[Opening Document segment section]
SGXv1 and the Memory Encryption Engine

Intel SGX introduced the concept of an enclave: a region of memory that the processor protects from software running at any privilege level, including the OS and hypervisor. The threat model extended to physical access. An attacker with a DDR bus interposer or direct access to DRAM modules should learn nothing about enclave contents. This forced the question of memory encryption into the hardware design.

The SGXv1 answer was the Memory Encryption Engine (MEE), which used AES in counter mode. The design made intuitive sense. For each 64-byte cache line, the MEE maintained a counter that incremented on every write-back to DRAM, packed using a split-counter layout (a shared major counter per group of lines plus per-line minor counters) to keep metadata compact. To encrypt a line, the hardware concatenated the physical address with the current counter value and ran it through AES to produce a one-time pad:

\text{pad} = \text{AES}_K(\text{addr} \,\|\, \text{ctr})

C = \text{pad} \oplus P

Decryption was identical: recompute the pad, XOR with ciphertext. Encryption and decryption were the same operation.

The critical property was temporal diversity. Because the counter changed on every write, the same plaintext value written to the same address at two different points in time produced two completely unrelated ciphertexts. An adversary watching the memory bus saw fresh, uncorrelated ciphertext on every cache eviction. Capturing a ciphertext block and replaying it later would inject stale data with a stale counter. The processor, expecting a different counter value, would decrypt it to garbage.

This was exactly right for the threat model. SGXv1 was designed around the idea that the physical attacker could be active, watching the bus over time, not just taking a single snapshot.

The Cost of Freshness: The Integrity Tree

Temporal diversity through per-block counters introduced a dependency: the counters themselves had to be trustworthy. An adversary who could roll back a counter to a captured value, while simultaneously replaying the matching ciphertext block, would defeat the whole scheme. The processor would recompute the old pad and recover the original plaintext. The counters had to be protected from replay.

SGXv1 solved this with an SGX-style integrity tree (SIT), a counter-based construction in the lineage of the academic Bonsai Merkle Tree. The per-block counters lived in off-chip DRAM, forming the leaves of the tree. Each internal node stored a MAC that binds its children to a counter at that level, and updating a node requires the parent counter as input (this is one way SIT differs from a pure BMT, where internal nodes are plain hashes of their children). The root of the tree sat in tamper-proof on-chip SRAM, beyond any off-chip adversary's reach.
[Closing Document segment section]
[Opening Records section]
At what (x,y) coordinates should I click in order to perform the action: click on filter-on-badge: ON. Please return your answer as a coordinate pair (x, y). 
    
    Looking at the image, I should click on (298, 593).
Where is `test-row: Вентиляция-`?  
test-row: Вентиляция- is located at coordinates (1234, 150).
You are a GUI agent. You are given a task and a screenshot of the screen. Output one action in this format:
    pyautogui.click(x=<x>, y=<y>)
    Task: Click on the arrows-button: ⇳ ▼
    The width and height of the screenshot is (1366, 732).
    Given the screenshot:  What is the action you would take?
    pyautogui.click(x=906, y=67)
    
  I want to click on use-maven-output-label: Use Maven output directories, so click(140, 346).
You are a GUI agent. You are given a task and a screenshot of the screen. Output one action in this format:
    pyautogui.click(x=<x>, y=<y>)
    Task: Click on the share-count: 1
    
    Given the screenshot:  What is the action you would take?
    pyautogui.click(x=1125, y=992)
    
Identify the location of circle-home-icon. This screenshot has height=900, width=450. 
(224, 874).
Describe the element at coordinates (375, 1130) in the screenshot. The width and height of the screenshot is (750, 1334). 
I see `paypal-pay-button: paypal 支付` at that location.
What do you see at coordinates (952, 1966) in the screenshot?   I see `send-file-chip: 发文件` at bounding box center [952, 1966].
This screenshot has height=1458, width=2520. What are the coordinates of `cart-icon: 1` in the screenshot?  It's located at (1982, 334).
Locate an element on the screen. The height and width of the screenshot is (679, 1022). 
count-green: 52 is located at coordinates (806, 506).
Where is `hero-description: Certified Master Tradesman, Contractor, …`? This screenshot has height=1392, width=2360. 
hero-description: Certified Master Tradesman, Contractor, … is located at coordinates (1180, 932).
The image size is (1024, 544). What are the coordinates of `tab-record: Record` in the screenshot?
[Closing Records section]
→ Task requirements
a - From the SGXv1 memory encryption text, return the wording that starts with "The critical property" and goes on through "it to garbage.".
b - In the SGXv1 memory encryption text, list every abbreviation that appears in the paragraph beginning "Intel SGX introduced the concept of an enclave", in order of appearance.

→ Answers below
a -
The critical property was temporal diversity. Because the counter changed on every write, the same plaintext value written to the same address at two different points in time produced two completely unrelated ciphertexts. An adversary watching the memory bus saw fresh, uncorrelated ciphertext on every cache eviction. Capturing a ciphertext block and replaying it later would inject stale data with a stale counter. The processor, expecting a different counter value, would decrypt it to garbage.

b -
SGX
OS
DDR
DRAM